20

How do I decode percent-encoded characters to ordinary unicode characters?

"Lech_Kaczy%C5%84ski"    ⟶    "Lech_Kaczyński"
Mateen Ulhaq
  • 24,552
  • 19
  • 101
  • 135
yak
  • 3,770
  • 19
  • 60
  • 111
  • 1
    Possible duplicate of [How to unquote a urlencoded unicode string in python?](http://stackoverflow.com/questions/300445/how-to-unquote-a-urlencoded-unicode-string-in-python) – Peter Wood Oct 15 '15 at 08:36

3 Answers3

27

For Python 3, using urllib.parse.unquote:

from urllib.parse import unquote

print(unquote("Lech_Kaczy%C5%84ski"))

Output:

Lech_Kaczyński
Mateen Ulhaq
  • 24,552
  • 19
  • 101
  • 135
14

For Python 2, using urllib.unquote:

import urllib
urllib.unquote("Lech_Kaczy%C5%84ski").decode('utf8')

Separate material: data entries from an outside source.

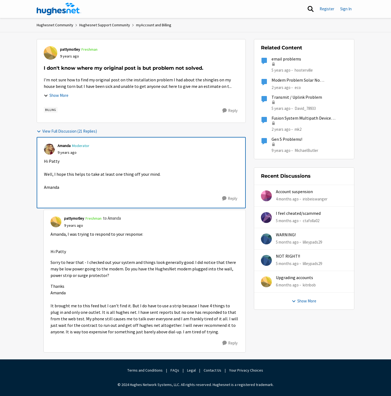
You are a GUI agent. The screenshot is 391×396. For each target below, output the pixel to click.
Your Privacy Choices (246, 370)
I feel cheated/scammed (298, 213)
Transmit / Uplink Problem (297, 97)
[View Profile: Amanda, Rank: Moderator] (49, 149)
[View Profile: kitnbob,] (266, 281)
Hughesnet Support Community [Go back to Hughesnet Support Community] (104, 25)
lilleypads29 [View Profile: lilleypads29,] (312, 242)
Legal (191, 370)
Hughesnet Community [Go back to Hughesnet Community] (55, 25)
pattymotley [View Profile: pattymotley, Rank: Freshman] (70, 49)
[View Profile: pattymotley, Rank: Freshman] (50, 53)
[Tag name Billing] (51, 110)
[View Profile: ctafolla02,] (266, 217)
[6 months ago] (287, 285)
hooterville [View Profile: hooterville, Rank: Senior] (304, 70)
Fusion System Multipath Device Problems (301, 118)
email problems (286, 59)
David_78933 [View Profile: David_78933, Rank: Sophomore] (305, 108)
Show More (56, 95)
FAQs (175, 370)
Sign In (346, 8)
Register (327, 8)
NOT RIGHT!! (288, 256)
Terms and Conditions (145, 370)
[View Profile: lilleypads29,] (266, 239)
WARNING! (286, 235)
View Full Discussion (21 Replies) (67, 131)
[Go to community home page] (59, 9)
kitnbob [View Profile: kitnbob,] (309, 285)
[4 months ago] (287, 199)
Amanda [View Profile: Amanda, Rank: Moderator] (64, 145)
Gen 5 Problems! (287, 139)
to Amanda (112, 218)
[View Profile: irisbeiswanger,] (266, 195)
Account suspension (294, 191)
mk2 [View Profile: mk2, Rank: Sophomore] (298, 129)
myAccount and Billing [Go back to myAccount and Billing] (153, 25)
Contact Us (212, 370)
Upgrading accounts (294, 277)
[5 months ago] (287, 221)
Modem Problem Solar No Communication (296, 80)
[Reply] (230, 110)
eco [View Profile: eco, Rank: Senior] (298, 87)
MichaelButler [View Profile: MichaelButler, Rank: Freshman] (306, 150)
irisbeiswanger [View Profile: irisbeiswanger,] (315, 199)
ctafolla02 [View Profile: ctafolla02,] (311, 220)
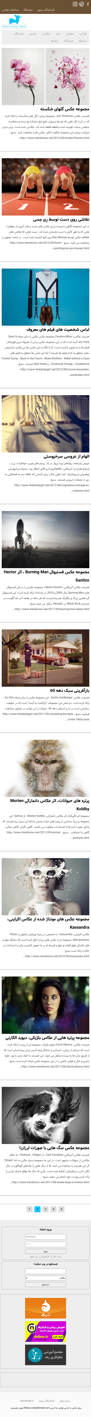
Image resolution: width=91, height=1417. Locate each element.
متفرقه (54, 41)
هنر (58, 33)
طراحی (83, 33)
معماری (70, 33)
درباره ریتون (65, 1401)
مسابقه (83, 41)
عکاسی (46, 33)
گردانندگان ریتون (46, 10)
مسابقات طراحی (10, 10)
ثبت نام (57, 1256)
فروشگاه (68, 41)
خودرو (33, 33)
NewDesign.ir (27, 1401)
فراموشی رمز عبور (39, 1256)
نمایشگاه (28, 10)
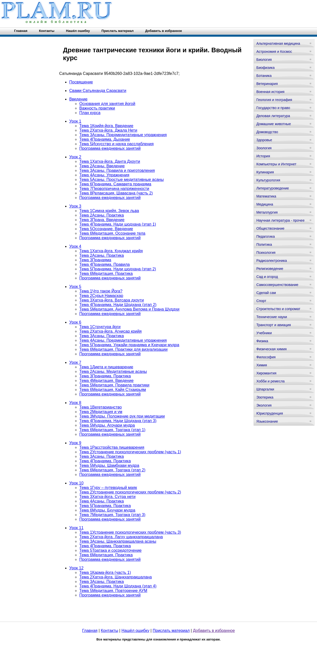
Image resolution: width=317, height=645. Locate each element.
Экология (263, 405)
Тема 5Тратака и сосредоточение (110, 550)
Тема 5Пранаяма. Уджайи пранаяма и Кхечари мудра (129, 345)
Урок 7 (75, 362)
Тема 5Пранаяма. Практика (105, 506)
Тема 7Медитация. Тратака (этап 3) (112, 515)
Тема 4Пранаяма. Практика (105, 461)
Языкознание (267, 421)
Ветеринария (267, 84)
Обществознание (270, 228)
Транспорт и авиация (273, 325)
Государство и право (273, 108)
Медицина (264, 204)
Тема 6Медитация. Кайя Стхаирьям (112, 389)
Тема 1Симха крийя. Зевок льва (109, 211)
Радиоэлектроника (271, 261)
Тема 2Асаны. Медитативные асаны (113, 371)
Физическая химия (271, 349)
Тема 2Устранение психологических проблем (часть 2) (130, 492)
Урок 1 (75, 121)
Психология (265, 253)
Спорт (261, 301)
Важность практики (97, 108)
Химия (261, 365)
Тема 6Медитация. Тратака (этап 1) (112, 430)
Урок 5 (75, 286)
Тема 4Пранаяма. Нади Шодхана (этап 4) (117, 586)
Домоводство (267, 132)
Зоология (263, 148)
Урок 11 (76, 528)
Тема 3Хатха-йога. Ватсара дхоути (111, 300)
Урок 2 (75, 157)
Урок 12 (76, 568)
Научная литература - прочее (280, 220)
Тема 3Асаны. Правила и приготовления (117, 170)
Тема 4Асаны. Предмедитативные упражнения (123, 340)
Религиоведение (269, 269)
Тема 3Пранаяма (95, 260)
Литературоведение (272, 188)
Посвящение (81, 82)
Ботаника (263, 76)
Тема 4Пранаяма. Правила (104, 264)
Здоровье (264, 140)
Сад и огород (267, 277)
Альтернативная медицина (278, 43)
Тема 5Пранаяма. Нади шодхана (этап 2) (117, 269)
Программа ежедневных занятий (110, 148)
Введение (78, 99)
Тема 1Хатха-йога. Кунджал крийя (111, 251)
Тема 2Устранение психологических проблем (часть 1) (130, 452)
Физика (262, 341)
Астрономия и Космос (274, 51)
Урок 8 (75, 403)
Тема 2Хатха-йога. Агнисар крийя (110, 331)
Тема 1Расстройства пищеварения (111, 447)
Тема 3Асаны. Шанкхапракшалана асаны (117, 541)
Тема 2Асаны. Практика (101, 215)
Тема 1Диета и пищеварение (106, 367)
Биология (264, 60)
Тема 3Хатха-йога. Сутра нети (107, 496)
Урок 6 (75, 322)
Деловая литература (273, 116)
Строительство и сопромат (278, 309)
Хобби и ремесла (270, 381)
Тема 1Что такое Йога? (100, 291)
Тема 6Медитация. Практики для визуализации (123, 349)
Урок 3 (75, 206)
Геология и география (274, 100)
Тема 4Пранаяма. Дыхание (104, 139)
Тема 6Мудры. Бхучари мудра (107, 510)
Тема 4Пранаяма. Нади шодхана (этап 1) (117, 224)
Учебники (264, 333)
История (263, 156)
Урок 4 (75, 246)
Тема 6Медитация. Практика (106, 273)
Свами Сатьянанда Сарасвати (97, 90)
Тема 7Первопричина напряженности (114, 188)
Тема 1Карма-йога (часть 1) (105, 572)
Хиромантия (266, 373)
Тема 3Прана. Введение (101, 220)
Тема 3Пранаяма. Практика (105, 376)
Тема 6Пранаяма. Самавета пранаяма (115, 184)
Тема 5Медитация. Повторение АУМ (113, 590)
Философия (265, 357)
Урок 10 (76, 483)
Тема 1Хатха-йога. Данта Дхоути (109, 161)
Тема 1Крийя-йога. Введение (106, 126)
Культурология (268, 180)
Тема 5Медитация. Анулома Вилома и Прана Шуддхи (129, 309)
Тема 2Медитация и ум (100, 412)
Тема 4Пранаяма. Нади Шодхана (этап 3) (117, 421)
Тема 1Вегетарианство (100, 407)
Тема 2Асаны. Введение (102, 166)
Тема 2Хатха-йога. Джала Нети (108, 130)
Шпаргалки (265, 389)
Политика (264, 244)
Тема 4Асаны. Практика (101, 501)
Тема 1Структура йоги (100, 327)
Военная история (270, 92)
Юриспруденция (269, 413)
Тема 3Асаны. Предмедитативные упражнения (123, 135)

This will return a unicode string:

u'Lech_Kaczy\u0144ski'

which you can then print and process as usual. For example:

print(urllib.unquote("Lech_Kaczy%C5%84ski").decode('utf8'))

will result in

Lech_Kaczyński
Mateen Ulhaq
  • 24,552
  • 19
  • 101
  • 135
  • It gives me `Lech_Kaczy\xc5\x84ski`, instead of `Lech_Kaczyński` – yak Oct 15 '15 at 08:36
  • That doesn't look like a unicode string, are you sure you tried correctly? Here's my session: ... (I'll edit it in the post) – Matthias C. M. Troffaes Oct 15 '15 at 08:38
  • I'm not sure you even need the `decode` call (based only on it working when I try without). – Holloway Oct 15 '15 at 08:41
  • Make sure you put the decode('utf8') at the very end. I can only reproduce what you get if I do the decoding in the wrong place. – Matthias C. M. Troffaes Oct 15 '15 at 08:43
  • Trengot: technically it is not necessary. However, in python is is generally recommended to convert all your text in unicode as soon as possible, so you don't need to worry about encodings when you pass this to other functions. – Matthias C. M. Troffaes Oct 15 '15 at 08:45
  • @yak, you mut use a display method that's compatible with utf-8 if your python is expecting an ascii display it will not attempt to display non-ascii symbols. – Jasen Mar 08 '21 at 23:21
1

This worked for me:

import urllib

print urllib.unquote('Lech_Kaczy%C5%84ski')

Prints out

Lech_Kaczyński
answerzilla
  • 181
  • 2
  • 4